* Given request:
Present every line of the records below as a numbered list, omitting any blank lines.

################

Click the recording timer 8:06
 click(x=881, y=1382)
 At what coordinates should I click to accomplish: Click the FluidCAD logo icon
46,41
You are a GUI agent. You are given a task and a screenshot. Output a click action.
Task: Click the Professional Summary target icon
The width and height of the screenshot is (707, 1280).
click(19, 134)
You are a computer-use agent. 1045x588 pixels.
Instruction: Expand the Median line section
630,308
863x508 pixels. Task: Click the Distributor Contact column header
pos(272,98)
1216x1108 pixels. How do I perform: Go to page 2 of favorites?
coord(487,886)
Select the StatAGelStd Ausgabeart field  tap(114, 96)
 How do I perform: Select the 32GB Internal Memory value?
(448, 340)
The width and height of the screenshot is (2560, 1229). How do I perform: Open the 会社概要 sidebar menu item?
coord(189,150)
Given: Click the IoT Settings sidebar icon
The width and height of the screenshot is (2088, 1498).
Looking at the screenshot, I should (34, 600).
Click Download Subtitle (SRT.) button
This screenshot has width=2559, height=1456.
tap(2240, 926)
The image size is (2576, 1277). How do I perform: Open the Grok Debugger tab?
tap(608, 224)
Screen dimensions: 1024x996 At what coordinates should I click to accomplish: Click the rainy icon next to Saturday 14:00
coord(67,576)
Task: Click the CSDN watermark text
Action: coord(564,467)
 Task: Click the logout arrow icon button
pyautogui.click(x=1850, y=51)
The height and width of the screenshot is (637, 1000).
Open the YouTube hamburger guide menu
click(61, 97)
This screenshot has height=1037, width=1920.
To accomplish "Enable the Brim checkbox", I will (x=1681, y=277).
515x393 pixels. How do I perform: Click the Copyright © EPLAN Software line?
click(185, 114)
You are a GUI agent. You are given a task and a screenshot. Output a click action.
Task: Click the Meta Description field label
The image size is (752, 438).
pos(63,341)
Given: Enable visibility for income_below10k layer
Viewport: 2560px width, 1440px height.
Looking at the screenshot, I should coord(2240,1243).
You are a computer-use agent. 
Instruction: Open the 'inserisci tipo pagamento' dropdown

################

* Correct result:
1. Click the recording timer 8:06
2.  click(x=881, y=1382)
3.  At what coordinates should I click to accomplish: Click the FluidCAD logo icon
4. 46,41
5. You are a GUI agent. You are given a task and a screenshot. Output a click action.
6. Task: Click the Professional Summary target icon
7. The width and height of the screenshot is (707, 1280).
8. click(19, 134)
9. You are a computer-use agent. 1045x588 pixels.
10. Instruction: Expand the Median line section
11. 630,308
12. 863x508 pixels. Task: Click the Distributor Contact column header
13. pos(272,98)
14. 1216x1108 pixels. How do I perform: Go to page 2 of favorites?
15. coord(487,886)
16. Select the StatAGelStd Ausgabeart field  tap(114, 96)
17.  How do I perform: Select the 32GB Internal Memory value?
18. (448, 340)
19. The width and height of the screenshot is (2560, 1229). How do I perform: Open the 会社概要 sidebar menu item?
20. coord(189,150)
21. Given: Click the IoT Settings sidebar icon
22. The width and height of the screenshot is (2088, 1498).
23. Looking at the screenshot, I should (34, 600).
24. Click Download Subtitle (SRT.) button
25. This screenshot has width=2559, height=1456.
26. tap(2240, 926)
27. The image size is (2576, 1277). How do I perform: Open the Grok Debugger tab?
28. tap(608, 224)
29. Screen dimensions: 1024x996 At what coordinates should I click to accomplish: Click the rainy icon next to Saturday 14:00
30. coord(67,576)
31. Task: Click the CSDN watermark text
32. Action: coord(564,467)
33.  Task: Click the logout arrow icon button
34. pyautogui.click(x=1850, y=51)
35. The height and width of the screenshot is (637, 1000).
36. Open the YouTube hamburger guide menu
37. click(61, 97)
38. This screenshot has height=1037, width=1920.
39. To accomplish "Enable the Brim checkbox", I will (x=1681, y=277).
40. 515x393 pixels. How do I perform: Click the Copyright © EPLAN Software line?
41. click(185, 114)
42. You are a GUI agent. You are given a task and a screenshot. Output a click action.
43. Task: Click the Meta Description field label
44. The image size is (752, 438).
45. pos(63,341)
46. Given: Enable visibility for income_below10k layer
47. Viewport: 2560px width, 1440px height.
48. Looking at the screenshot, I should coord(2240,1243).
49. You are a computer-use agent. 
50. Instruction: Open the 'inserisci tipo pagamento' dropdown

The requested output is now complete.